Difference in seconds between timedate objects in Python

Question

I have the following piece of code which would change me the background image on Windows 10 based on the actual time and date and sunset/sunrise time and date from an Excel spreadsheet.

from datetime import datetime
import pandas
import ctypes

file_path = "myfile.xlsx"
data = pandas.read_excel(file_path, header=0) #Header on line 0

#Today as day number in reference to 1st of Jan
day = datetime.now().timetuple().tm_yday

#Today's parameters
#sr and ss are column names in the Excel spreadsheet
#Minus 1 to account for 0 based indexing
**sunrise = data["sr"][day-1]
sunset = data["ss"][day-1]** 

#Time right now
**now = datetime.now().time()**

#Setting up the day_night variable depending on the now variable
if now > sunrise and now < sunset:
    day_night = 'day'
else:
    day_night = 'night'

#The path to the wallpapers being used
path = 'C:\\wallpapers\\'+ day_night +'.jpg'
SPI_SETDESKWALLPAPER = 20

#Function to change the wallpaper
def changeBG(path):
    ctypes.windll.user32.SystemParametersInfoW(SPI_SETDESKWALLPAPER, 0, path, 3) #SystemParametersInfoW for x64 architecture

changeBG(path)

Is there a way to calculate the time difference in seconds between now variable and sunrise or sunset variable?
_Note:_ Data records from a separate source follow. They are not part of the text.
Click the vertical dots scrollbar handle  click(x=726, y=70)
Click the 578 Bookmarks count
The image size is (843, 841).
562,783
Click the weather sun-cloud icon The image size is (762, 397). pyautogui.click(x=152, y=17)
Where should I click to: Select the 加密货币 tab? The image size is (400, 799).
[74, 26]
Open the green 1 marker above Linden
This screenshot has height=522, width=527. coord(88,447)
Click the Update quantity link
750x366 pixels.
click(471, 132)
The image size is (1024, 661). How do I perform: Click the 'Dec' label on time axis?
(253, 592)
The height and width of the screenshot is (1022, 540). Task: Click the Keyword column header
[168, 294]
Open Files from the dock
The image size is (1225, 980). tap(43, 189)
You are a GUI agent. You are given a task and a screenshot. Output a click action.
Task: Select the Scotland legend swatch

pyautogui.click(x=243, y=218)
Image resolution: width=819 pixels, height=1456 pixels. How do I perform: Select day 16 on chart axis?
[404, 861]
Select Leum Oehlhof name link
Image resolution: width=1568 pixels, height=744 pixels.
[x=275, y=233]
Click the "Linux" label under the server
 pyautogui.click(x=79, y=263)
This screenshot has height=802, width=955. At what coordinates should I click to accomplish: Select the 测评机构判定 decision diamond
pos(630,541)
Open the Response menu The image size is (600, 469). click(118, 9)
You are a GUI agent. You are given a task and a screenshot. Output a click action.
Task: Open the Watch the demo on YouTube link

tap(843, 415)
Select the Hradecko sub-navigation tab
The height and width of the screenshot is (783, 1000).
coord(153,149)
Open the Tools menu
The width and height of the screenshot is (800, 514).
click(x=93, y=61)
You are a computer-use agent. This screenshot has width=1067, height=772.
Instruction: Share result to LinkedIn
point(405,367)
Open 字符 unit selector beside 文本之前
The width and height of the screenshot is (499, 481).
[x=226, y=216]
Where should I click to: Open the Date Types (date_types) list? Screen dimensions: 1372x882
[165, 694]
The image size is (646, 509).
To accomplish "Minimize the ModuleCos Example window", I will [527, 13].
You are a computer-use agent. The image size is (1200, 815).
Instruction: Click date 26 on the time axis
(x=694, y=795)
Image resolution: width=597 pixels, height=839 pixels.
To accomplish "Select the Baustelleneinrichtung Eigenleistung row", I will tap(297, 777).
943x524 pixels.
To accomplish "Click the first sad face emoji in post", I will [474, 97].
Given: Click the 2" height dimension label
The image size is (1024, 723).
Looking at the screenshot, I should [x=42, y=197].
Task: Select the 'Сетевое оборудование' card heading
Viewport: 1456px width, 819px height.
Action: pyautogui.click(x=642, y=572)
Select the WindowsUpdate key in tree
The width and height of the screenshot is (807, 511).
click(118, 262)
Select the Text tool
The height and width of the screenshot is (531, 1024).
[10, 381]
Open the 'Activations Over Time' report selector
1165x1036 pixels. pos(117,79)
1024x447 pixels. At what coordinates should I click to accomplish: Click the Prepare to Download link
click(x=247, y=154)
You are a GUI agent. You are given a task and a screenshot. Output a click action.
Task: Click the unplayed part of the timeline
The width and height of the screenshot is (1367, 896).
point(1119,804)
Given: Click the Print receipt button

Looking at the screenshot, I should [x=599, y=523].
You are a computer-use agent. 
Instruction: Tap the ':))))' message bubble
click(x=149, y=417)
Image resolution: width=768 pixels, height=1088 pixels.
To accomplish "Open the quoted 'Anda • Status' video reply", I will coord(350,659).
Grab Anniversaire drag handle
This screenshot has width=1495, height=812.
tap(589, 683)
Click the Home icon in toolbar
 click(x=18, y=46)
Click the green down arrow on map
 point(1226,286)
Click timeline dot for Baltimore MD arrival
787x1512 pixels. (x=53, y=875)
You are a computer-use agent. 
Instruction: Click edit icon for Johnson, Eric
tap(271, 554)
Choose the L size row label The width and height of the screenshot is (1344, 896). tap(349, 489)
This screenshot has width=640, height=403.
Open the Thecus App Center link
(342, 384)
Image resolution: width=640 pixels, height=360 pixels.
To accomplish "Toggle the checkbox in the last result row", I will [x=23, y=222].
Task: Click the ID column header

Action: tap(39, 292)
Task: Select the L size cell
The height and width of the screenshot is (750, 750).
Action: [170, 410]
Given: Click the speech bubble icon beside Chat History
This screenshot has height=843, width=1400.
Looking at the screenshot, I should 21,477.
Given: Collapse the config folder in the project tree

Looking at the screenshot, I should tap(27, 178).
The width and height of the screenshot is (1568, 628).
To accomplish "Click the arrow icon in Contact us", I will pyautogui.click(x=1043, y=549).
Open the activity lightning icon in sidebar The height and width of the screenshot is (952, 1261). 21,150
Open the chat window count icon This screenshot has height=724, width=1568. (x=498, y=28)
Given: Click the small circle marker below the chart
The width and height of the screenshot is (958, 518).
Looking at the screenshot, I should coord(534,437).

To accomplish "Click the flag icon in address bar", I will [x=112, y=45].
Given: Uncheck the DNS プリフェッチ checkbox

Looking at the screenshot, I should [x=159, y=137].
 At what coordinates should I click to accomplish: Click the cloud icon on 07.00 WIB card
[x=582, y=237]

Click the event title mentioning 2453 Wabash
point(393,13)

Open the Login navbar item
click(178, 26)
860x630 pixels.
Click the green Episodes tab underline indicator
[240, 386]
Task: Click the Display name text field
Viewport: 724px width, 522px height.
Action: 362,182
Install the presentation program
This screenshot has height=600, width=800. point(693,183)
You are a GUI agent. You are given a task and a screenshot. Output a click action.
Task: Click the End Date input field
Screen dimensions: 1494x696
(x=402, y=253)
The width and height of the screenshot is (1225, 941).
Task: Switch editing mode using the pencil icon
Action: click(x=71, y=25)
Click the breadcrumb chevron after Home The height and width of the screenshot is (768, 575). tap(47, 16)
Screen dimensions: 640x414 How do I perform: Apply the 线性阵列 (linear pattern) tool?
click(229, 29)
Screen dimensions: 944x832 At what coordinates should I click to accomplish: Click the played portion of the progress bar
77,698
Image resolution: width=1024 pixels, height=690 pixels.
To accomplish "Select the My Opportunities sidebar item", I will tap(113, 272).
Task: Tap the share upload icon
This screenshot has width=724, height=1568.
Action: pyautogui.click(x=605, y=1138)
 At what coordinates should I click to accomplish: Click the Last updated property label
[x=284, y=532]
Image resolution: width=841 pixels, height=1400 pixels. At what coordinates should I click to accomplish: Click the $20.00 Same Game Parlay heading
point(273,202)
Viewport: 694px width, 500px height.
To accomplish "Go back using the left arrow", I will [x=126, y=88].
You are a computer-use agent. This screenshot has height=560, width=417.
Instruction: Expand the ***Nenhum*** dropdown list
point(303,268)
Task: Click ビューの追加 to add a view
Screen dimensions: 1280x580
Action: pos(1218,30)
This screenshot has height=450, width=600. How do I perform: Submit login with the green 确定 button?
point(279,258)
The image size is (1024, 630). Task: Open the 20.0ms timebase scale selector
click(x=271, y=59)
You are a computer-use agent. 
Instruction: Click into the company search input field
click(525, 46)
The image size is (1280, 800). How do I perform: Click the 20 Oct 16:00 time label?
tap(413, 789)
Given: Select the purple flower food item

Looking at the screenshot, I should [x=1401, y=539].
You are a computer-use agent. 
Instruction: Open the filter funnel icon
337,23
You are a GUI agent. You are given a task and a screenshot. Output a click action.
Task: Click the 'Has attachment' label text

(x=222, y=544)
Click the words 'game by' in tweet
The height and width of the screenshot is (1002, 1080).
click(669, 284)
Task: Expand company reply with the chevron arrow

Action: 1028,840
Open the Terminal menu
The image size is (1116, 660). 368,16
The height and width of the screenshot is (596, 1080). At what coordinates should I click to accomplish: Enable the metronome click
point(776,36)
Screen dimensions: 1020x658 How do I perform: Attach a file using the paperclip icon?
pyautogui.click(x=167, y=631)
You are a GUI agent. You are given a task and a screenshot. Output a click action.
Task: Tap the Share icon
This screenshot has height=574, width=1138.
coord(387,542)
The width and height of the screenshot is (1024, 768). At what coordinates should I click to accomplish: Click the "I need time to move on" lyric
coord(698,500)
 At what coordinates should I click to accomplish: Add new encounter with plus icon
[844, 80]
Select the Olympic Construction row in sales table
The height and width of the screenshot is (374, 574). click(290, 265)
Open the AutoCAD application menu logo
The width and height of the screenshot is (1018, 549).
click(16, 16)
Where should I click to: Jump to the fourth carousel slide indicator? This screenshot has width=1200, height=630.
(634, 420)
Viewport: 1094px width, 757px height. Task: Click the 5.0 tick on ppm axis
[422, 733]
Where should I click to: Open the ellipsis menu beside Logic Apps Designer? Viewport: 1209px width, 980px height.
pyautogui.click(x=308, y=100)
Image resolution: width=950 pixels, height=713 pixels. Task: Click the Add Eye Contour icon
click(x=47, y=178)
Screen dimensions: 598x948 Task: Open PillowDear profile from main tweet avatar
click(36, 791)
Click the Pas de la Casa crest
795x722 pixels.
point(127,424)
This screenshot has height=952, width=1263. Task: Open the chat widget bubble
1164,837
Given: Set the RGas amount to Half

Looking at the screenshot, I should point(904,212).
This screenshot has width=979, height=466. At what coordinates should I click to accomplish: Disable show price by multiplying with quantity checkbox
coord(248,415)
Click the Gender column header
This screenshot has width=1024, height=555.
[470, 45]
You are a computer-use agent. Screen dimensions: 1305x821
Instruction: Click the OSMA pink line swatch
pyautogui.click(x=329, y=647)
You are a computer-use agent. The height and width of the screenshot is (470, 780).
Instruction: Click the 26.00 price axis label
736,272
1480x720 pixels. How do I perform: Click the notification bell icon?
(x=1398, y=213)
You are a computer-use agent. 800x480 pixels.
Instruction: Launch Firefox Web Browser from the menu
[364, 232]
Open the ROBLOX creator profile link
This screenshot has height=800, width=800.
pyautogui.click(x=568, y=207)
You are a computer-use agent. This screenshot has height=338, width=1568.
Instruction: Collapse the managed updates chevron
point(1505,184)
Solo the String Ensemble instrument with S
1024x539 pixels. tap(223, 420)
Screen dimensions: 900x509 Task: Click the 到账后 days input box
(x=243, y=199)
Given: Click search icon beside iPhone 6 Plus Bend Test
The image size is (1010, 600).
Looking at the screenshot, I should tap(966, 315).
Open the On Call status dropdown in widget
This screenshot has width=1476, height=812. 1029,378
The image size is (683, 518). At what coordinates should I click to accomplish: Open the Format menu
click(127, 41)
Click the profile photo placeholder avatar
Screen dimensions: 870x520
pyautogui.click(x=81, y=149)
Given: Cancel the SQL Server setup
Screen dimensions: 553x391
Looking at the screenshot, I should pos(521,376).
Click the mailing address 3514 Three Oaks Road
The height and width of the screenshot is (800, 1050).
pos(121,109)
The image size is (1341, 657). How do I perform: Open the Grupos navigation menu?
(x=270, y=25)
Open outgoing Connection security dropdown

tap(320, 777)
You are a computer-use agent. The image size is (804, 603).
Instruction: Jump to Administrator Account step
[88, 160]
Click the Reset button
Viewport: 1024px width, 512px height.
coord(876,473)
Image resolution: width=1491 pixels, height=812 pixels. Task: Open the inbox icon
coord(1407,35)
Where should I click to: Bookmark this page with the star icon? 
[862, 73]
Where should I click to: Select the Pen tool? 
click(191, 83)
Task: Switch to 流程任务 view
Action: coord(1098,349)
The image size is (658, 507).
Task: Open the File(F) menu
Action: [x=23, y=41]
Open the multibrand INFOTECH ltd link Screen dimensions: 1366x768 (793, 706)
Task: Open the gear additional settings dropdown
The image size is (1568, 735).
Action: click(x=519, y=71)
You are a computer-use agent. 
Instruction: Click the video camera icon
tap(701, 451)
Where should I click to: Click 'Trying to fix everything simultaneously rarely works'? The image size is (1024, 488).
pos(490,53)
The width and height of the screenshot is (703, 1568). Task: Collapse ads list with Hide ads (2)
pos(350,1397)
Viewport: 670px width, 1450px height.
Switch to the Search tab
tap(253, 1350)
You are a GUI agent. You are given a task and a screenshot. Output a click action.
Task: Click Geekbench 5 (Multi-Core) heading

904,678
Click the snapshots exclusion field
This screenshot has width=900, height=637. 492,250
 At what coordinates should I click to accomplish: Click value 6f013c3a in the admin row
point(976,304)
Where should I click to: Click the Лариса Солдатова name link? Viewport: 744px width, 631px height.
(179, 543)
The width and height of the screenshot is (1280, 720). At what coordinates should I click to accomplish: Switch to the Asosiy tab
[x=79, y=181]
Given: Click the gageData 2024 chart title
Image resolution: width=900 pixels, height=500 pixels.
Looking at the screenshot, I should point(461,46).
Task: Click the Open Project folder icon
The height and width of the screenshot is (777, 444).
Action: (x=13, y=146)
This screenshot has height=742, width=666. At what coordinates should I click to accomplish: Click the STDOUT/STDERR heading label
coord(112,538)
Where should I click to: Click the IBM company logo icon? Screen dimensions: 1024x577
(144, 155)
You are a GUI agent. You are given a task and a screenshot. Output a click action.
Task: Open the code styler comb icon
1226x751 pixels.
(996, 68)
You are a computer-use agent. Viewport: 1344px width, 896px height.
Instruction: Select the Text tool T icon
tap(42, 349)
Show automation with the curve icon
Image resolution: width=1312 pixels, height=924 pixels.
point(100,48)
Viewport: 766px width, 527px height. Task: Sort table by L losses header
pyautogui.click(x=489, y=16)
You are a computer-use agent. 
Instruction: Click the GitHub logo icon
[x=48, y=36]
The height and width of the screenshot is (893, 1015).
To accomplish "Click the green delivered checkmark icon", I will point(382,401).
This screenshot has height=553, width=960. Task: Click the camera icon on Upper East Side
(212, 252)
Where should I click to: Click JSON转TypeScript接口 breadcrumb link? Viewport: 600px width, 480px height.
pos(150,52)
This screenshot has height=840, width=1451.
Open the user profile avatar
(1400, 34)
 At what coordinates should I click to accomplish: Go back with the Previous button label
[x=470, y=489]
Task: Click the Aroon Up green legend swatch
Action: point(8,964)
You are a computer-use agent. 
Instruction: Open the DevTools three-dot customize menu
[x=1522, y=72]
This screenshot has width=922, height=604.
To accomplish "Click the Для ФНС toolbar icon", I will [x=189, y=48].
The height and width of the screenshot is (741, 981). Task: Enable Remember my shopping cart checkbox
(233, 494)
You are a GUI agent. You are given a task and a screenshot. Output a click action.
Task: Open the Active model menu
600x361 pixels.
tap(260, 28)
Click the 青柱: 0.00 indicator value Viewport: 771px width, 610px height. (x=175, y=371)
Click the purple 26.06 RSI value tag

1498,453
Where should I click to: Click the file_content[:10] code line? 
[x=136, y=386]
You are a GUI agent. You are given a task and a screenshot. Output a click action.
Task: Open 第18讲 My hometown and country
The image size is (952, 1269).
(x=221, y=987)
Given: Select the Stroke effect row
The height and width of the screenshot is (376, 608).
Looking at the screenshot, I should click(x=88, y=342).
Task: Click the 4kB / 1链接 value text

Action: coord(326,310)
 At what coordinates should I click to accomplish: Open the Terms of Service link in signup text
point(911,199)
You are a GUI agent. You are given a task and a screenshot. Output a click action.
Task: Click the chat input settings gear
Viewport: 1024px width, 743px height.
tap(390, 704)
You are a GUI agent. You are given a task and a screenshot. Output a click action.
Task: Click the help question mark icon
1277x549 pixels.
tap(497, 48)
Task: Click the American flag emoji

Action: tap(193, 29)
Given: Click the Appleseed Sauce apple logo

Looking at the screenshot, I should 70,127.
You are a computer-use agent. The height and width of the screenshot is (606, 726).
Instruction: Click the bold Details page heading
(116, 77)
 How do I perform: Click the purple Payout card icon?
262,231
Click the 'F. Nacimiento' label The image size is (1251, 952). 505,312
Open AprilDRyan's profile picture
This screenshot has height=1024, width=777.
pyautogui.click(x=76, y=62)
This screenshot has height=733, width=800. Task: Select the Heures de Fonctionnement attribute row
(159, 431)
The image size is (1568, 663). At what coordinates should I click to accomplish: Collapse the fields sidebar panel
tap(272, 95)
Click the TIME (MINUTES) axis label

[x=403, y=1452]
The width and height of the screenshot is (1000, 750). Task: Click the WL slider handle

So far I tried a simple subtraction like print (now-sunset) and it would return me an error like this one:

---------------------------------------------------------------------------
TypeError                                 Traceback (most recent call last)
<ipython-input-4-c713ddbffa2f> in <module>
     18 now = datetime.now().time()
     19 
---> 20 print (now-sunset)

TypeError: unsupported operand type(s) for -: 'datetime.time' and 'datetime.time'

Answer 1

The most straightforward approach is to convert time to seconds manually:

from datetime import datetime, timedelta, time


def seconds_in_time(time_value: time):
    return (time_value.hour * 60 + time_value.minute) * 60 + time_value.second


# Examples of time objects
t1 = datetime.now().time()
t2 = (datetime.now() + timedelta(minutes=2)).time()

print(seconds_in_time(t2) - seconds_in_time(t1))  # 120

Not sure there is a better way, as far as you work with time objects.